__EXERCISE BRIEF__.
Repeat, exactly as written, the line containing "Click the 武蔵改二 ship name in fleet #1" and each line after it through the end of the data.

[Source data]
· · · · · · ·

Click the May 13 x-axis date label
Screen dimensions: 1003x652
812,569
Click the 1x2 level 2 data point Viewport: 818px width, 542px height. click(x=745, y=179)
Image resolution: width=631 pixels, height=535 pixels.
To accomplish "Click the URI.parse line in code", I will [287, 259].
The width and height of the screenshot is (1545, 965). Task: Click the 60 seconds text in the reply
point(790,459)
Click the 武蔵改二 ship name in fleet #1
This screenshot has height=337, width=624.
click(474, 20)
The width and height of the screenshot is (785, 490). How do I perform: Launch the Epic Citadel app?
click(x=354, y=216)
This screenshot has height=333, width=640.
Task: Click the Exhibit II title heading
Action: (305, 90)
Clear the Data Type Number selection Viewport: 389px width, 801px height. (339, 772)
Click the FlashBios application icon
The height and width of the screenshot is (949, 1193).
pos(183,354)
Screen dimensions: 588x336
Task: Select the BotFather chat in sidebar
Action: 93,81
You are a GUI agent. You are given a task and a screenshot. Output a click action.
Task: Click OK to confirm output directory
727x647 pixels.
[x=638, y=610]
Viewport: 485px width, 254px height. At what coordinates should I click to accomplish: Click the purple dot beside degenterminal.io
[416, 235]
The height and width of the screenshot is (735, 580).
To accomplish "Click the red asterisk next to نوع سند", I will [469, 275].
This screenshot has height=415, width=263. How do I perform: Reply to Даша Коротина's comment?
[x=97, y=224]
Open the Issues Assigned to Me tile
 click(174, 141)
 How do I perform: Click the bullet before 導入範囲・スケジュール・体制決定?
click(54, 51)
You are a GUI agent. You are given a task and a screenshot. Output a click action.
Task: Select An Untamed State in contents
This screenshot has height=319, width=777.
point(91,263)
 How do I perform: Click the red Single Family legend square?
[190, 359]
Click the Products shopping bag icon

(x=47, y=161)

· · · · · · ·

__ANSWER SECTION__.
Click the 武蔵改二 ship name in fleet #1
This screenshot has height=337, width=624.
click(474, 20)
The width and height of the screenshot is (785, 490). How do I perform: Launch the Epic Citadel app?
click(x=354, y=216)
This screenshot has height=333, width=640.
Task: Click the Exhibit II title heading
Action: (305, 90)
Clear the Data Type Number selection Viewport: 389px width, 801px height. (339, 772)
Click the FlashBios application icon
The height and width of the screenshot is (949, 1193).
pos(183,354)
Screen dimensions: 588x336
Task: Select the BotFather chat in sidebar
Action: 93,81
You are a GUI agent. You are given a task and a screenshot. Output a click action.
Task: Click OK to confirm output directory
727x647 pixels.
[x=638, y=610]
Viewport: 485px width, 254px height. At what coordinates should I click to accomplish: Click the purple dot beside degenterminal.io
[416, 235]
The height and width of the screenshot is (735, 580).
To accomplish "Click the red asterisk next to نوع سند", I will [469, 275].
This screenshot has height=415, width=263. How do I perform: Reply to Даша Коротина's comment?
[x=97, y=224]
Open the Issues Assigned to Me tile
 click(174, 141)
 How do I perform: Click the bullet before 導入範囲・スケジュール・体制決定?
click(54, 51)
You are a GUI agent. You are given a task and a screenshot. Output a click action.
Task: Select An Untamed State in contents
This screenshot has height=319, width=777.
point(91,263)
 How do I perform: Click the red Single Family legend square?
[190, 359]
Click the Products shopping bag icon

(x=47, y=161)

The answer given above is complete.